Setup:
Fedora 8
Apache 2.2.8
Tomcat 5.5.8
Apache is forwarding requests using AJP.
Problem:
After a certain period of time (no constant at all, can be between an hour or two, or one or more days) Tomcat will go down. Either it stops responding, or it puts up the generic 'Service Temporarily Unavailable'.
Diagnosis:
There are two servers with the same setup. One houses a higher traffic website (several requests per second), the other a low traffic one (a handful of requests every few minutes). Both websites are completely different codebases, but they exhibit similar issues.
On the first server, when the problem occurs all threads slowly start getting taken up until it reaches the limit (MaxThreads 200). At that point the server is no longer responding (and comes up with the service unavailable page after a long period of time).
On the second server, when the problem occurs requests take a long time and when they are done all you see is the service unavailable page.
Other than the mention of the MaxThreads problem, the Tomcat logs do not indicate any specific issues that could be causing this.
However, in the Apache logs we're seeing random messages referring to AJP. Here's a sample of random message that we see (in no specific order):
[error] (70007)The timeout specified has expired: ajp_ilink_receive() can't receive header
[error] (104)Connection reset by peer: ajp_ilink_receive() can't receive header
[error] proxy: AJP: disabled connection for (localhost)
[error] ajp_read_header: ajp_ilink_receive failed
[error] (120006)APR does not understand this error code: proxy: read response failed from 127.0.0.1:8009 (localhost)
[error] ap_proxy_connect_backend disabling worker for (localhost)

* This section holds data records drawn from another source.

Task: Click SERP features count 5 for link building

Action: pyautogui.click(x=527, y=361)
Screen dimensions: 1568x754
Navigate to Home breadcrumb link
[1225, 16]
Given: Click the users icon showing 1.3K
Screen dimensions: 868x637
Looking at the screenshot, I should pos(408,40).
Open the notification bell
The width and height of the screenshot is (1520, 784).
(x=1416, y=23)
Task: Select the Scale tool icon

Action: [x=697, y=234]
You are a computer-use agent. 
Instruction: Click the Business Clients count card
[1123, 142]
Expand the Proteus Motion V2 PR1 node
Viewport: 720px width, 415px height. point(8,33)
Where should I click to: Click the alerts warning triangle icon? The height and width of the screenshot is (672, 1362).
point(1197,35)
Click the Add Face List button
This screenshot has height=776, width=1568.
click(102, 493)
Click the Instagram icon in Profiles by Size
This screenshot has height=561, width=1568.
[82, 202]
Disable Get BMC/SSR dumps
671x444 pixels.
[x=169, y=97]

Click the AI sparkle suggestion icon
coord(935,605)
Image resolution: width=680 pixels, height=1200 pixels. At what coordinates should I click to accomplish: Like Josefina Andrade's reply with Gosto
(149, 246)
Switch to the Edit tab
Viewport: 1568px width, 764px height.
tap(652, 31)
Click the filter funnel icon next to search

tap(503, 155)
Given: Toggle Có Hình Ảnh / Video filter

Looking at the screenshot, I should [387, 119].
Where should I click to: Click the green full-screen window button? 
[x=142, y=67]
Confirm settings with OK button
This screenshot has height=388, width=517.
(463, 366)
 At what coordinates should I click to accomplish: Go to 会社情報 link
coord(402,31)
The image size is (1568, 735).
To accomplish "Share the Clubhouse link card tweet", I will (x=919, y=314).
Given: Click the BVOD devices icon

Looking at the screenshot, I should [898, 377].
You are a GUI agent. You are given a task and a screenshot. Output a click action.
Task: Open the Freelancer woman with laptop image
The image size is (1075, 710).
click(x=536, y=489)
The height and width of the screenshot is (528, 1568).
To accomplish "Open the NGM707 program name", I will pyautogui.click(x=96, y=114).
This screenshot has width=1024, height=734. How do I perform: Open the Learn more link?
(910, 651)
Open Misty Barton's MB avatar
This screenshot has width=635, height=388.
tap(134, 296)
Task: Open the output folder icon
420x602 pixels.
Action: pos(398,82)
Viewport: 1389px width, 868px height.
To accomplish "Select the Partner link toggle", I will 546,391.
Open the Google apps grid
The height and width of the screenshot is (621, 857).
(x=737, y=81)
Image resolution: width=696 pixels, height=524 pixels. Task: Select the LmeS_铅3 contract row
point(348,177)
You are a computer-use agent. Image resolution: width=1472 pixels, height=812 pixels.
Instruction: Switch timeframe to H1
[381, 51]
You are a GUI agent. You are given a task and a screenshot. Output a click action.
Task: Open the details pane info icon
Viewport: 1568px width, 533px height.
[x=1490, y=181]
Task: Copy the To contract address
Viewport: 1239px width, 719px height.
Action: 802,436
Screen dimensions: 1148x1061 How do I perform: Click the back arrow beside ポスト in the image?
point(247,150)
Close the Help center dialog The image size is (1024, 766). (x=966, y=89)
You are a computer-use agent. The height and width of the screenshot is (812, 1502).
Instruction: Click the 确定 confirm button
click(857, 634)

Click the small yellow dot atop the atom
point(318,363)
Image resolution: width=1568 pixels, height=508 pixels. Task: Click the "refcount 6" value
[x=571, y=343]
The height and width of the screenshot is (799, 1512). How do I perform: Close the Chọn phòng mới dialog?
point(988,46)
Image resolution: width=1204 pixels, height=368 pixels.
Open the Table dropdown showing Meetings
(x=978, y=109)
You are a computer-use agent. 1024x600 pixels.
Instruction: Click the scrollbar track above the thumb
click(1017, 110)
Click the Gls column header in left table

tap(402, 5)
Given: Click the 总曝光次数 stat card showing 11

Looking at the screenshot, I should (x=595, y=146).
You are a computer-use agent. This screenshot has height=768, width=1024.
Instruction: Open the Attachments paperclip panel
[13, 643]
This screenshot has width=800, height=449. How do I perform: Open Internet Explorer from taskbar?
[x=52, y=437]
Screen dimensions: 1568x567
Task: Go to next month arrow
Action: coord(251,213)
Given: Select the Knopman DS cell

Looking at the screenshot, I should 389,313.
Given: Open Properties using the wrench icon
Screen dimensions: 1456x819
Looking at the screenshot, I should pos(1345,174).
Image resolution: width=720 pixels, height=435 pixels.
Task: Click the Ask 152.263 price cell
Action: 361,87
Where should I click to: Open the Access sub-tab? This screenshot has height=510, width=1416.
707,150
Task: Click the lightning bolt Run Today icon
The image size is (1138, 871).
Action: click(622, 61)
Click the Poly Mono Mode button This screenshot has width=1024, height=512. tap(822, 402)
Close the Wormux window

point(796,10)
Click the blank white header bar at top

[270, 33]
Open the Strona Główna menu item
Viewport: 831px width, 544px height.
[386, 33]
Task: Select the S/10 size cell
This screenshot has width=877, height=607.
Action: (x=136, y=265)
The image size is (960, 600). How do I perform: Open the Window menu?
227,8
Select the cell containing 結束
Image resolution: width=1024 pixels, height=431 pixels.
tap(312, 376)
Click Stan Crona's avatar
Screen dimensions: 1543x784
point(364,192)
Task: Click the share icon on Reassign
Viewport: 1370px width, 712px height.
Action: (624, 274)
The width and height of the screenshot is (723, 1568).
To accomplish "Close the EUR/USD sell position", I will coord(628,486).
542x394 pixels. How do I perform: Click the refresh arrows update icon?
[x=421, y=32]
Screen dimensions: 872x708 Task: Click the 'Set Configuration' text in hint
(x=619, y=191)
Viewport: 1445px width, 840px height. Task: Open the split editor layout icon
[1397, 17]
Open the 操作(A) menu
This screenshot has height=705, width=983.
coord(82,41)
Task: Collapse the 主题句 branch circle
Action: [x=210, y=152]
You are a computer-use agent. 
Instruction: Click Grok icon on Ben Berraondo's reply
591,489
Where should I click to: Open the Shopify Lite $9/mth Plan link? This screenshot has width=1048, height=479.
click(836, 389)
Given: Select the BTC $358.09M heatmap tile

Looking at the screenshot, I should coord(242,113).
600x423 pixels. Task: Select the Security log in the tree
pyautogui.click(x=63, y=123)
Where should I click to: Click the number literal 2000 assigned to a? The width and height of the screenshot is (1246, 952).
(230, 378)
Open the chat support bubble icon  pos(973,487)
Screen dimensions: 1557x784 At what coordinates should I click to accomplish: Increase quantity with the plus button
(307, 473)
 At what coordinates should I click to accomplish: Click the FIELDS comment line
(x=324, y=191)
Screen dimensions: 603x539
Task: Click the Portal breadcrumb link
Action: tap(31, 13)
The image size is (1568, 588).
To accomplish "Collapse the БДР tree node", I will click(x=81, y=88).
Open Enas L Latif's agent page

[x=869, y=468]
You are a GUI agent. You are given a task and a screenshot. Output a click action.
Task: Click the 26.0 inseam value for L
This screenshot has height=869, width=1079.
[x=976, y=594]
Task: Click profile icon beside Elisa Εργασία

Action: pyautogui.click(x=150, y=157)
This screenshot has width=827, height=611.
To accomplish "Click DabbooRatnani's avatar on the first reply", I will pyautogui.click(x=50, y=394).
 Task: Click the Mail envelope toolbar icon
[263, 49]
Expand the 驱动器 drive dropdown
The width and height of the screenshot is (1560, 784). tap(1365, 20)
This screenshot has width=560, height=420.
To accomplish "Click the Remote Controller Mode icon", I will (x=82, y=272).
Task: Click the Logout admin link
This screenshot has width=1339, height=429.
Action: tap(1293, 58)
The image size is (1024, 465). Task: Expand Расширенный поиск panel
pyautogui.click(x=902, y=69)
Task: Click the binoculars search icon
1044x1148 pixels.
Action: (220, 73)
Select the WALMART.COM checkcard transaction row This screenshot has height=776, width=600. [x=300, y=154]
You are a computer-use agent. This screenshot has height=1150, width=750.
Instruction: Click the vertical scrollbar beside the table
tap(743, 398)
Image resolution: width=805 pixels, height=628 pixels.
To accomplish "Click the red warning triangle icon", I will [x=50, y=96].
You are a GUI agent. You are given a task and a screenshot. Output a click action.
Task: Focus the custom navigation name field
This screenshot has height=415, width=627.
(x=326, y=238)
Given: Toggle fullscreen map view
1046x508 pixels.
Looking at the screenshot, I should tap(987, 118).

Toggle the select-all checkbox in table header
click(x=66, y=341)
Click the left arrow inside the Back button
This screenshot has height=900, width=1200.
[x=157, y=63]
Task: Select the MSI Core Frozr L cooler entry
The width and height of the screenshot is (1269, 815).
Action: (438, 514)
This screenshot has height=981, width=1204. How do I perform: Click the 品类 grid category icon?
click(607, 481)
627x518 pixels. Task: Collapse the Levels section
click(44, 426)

The other odd thing that we've noticed on the higher traffic server is that right before the problem starts happening, database queries are taking much longer than before (2000-5000 ms versus normally 5-50ms). This only lasts for 2-4 seconds before the MaxThreads message comes up. I'm assuming this is a result of the server suddenly dealing with too much data/traffic/threads.
Background Information:
These two servers had been running without a problem for quite some time. The systems were actually setup each using two NICs during that time. They separated internal and external traffic. After a network upgrade, we moved these servers to single NICs (this was recommended to us for security/simplicity reasons). After that change, the servers started having these problems.
Resolution:
The obvious solution would be to move back to a setup of two NICs. The problems with that are that it would cause some complications with the network setup, and it seems like ignoring the problem. We'd prefer to try and get it running on a single NIC setup.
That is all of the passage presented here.